What Gioia doesn’t know is why this is the case.
“Is it because their necks are not as strong? Is there something about the hormonal differences that affect how we respond to the blow? Is it because girls are more willing to report the problem? I think it’s important to widen the scope and realize that we need more information about that,” said Gioia, the director of the Safe Concussion Outcome Recovery & Education (SCORE) Program, which evaluates and monitors the care of youths with concussions.
The head lacrosse coach of the U.S. Women’s National Team, Ricky Fried — who has also coached male lacrosse players — would lean towards ruling out the willingness-to-report factor.
“Honestly, I would say athletes are athletes,” Fried said. “I think there’s people of both genders who try to stay on the field — I don’t think women are more likely to report their injury than a male.”
Lauren Burkhead, the director of Clinical Services at Righttime Medical Care in Annapolis, Md., agreed, saying: “I think when you really get into the serious athlete — the girls want to ignore their symptoms just as much as the boys do.”
In Fried’s sport in particular there has been a lot of controversy surrounding concussions and whether women’s lacrosse players should be required to wear helmets.
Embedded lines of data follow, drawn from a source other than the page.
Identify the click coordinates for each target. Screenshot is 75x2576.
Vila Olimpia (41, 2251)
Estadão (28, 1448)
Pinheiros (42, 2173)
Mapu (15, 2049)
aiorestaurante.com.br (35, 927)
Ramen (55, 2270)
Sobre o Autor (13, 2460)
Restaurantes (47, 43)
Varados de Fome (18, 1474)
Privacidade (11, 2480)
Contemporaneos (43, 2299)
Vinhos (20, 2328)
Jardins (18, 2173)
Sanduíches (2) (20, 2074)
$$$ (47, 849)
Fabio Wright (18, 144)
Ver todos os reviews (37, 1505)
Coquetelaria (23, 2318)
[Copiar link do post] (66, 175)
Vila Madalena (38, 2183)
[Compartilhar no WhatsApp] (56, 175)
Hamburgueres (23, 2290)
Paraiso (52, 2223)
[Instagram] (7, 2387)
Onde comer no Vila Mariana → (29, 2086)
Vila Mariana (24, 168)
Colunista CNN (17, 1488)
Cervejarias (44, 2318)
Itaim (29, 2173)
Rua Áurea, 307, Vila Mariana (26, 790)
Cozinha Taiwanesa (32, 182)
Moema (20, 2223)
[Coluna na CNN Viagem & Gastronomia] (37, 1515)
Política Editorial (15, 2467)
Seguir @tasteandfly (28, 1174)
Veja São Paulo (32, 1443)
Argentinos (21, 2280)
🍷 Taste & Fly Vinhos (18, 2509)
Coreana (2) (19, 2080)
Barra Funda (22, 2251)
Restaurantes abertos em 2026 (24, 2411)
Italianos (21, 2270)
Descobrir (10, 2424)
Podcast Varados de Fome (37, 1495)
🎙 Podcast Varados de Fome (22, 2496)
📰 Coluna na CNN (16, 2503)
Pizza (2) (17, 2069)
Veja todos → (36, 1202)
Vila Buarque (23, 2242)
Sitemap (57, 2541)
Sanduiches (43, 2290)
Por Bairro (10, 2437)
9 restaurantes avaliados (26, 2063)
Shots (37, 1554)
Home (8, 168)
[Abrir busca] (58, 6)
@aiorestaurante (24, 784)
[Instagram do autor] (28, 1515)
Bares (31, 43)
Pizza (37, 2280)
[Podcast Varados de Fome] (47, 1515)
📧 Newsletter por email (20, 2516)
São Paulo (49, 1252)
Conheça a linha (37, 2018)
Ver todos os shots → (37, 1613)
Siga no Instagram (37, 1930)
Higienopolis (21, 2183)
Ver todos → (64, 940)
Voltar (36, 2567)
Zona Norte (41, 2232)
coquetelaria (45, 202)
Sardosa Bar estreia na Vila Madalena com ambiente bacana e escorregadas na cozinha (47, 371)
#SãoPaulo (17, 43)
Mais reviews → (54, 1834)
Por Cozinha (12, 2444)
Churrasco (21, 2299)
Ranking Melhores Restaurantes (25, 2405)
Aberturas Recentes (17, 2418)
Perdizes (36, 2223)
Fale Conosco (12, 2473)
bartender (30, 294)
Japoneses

Fried is one of many coaches who maintain that helmets are not necessary in the women’s game, which has different rules than the men’s game, where helmets are worn.
“I think it really depends on, I guess, where the sport is,” Fried said. “There’s not a necessity [for helmets in women’s lacrosse] with the way the rules are currently, if it’s being played, coached and officiated the way it’s supposed to. The helmet isn’t necessarily going to take care of hitting the ground, because it’s not necessarily the impact, it’s the brain being moved around in the helmet.”
However, Fried did not downplay the importance of the concussion issue in women’s sports.
“I think there’s a greater awareness of the impact of what a concussion does long-term,” Fried said, noting the attention the issue has drawn in the NFL. “Especially what multiple concussions can do long-term. So that heightens everyone’s awareness across the board, regardless of sport.”
But while the awareness has increased on the girls’ side of sports, so much is still left unknown.
Suskauer, who directs the Brain Injury Rehabilitation Programs at Kennedy Krieger, doesn’t dispute the data that girls report more concussions but did point out that at her clinic alone they see more boys than girls in the younger group of children, and even among teenagers they see “slightly more boys.”
The reality is that doctors aren’t even sure whether children are more susceptible than adults, let alone being sure about the role gender plays.
Both Kennedy Krieger and the SCORE Program at the Children’s National Medical Center focus on youth concussion patients, but neither Suskauer nor Gioia are certain that kids are more vulnerable. They both believe more data is needed.
However, Gioia did say: “There’s one study that compares high school kids to the pros and suggests that the high school kids take longer to recover [from concussions].”
Gioia added: “If a youngster gets hit, their neck gets moved around more and that may lead to a greater likelihood of a concussion.”